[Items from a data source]
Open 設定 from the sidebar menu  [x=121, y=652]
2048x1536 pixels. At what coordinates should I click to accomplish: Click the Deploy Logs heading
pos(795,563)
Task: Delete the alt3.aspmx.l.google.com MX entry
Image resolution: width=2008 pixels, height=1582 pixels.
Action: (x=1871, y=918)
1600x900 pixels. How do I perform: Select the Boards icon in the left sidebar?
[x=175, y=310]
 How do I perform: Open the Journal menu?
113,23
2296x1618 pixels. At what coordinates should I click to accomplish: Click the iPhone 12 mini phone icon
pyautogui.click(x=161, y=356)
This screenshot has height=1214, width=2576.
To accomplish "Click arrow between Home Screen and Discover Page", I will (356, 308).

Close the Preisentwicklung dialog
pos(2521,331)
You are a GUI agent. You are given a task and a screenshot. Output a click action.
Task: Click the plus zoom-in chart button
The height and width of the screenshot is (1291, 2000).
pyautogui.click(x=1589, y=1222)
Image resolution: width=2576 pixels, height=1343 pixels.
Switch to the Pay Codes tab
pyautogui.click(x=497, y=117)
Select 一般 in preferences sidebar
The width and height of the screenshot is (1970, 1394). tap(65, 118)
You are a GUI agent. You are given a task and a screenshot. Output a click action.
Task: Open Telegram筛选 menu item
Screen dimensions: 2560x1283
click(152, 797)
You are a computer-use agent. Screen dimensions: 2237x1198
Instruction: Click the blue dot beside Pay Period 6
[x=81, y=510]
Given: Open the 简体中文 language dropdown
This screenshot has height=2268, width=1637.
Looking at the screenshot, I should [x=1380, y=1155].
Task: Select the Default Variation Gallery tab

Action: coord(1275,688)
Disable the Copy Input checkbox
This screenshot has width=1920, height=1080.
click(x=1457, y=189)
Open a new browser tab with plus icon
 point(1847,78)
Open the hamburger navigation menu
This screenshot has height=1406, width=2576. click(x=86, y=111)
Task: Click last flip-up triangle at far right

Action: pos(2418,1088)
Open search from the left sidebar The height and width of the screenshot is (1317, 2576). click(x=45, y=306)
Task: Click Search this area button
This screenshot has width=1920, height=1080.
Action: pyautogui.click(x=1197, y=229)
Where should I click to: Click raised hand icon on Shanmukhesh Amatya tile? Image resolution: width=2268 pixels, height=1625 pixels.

◆ **EXERCISE INSTRUCTIONS**
Which lines above include the word "button"? Return each one.

◆ **PROBLEM SOLUTION**
Task: Click the plus zoom-in chart button
Task: Click Search this area button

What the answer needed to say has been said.